Instantly granted an outstanding reputation and work of brilliance since its original broadcast on Christmas night 1972, it’s no surprise that 101 Films has re-released Nigel Kneale’s critically-acclaimed BBC television ghost story, The Stone Tapes.
A scientific research team for an electronic technology company relocate to a renovated Victorian gothic mansion. When computer programmer Jill (Jane Asher) sees a ghost in a locked-up store room at the back of the house, the rest of the team also begin to see the apparition and hear its loud screams. Manager Peter (Michael Bryant) launches an investigation into the phenomena, believing it to be a supernatural impression of past events trapped in the room’s stone wall, which he dubs the ‘stone tape’. For Peter, “it’s a mass of data… waiting for the correct interpretation.” But when the researchers try to unlock the mysterious recording in an attempt to prove a scientific breakthrough in the recording medium, they unleash an evil, malevolent force that has been buried in the house’s dark history for decades.

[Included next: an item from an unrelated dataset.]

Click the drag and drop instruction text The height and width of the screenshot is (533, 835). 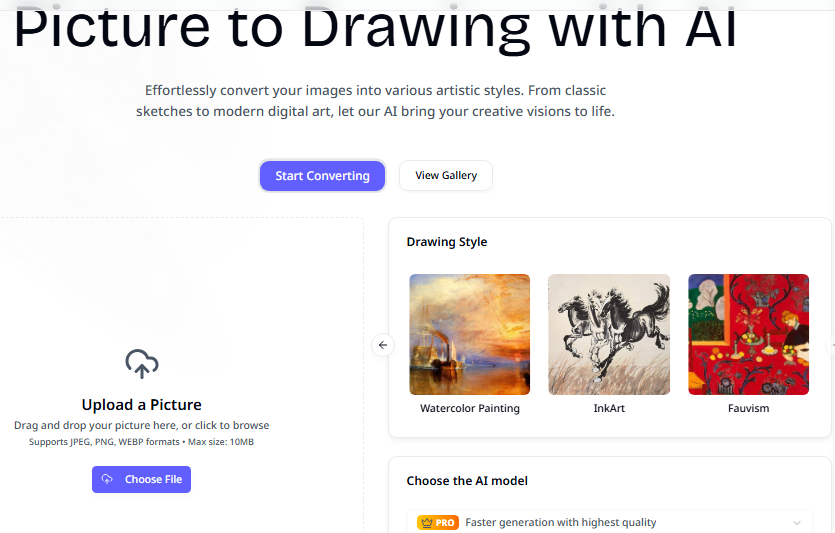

It certainly invades the senses both audibly and viscerally. Close your eyes and you may be able to picture yourself on the set of a 1950’s Doctor Who set. Its sound effects are tinny, raucous and hard to bear for ninety minutes - but that’s the point. And thankfully this is enhanced by a clear, vibrant picture that will no doubt keep this masterpiece on people’s screens for years to come.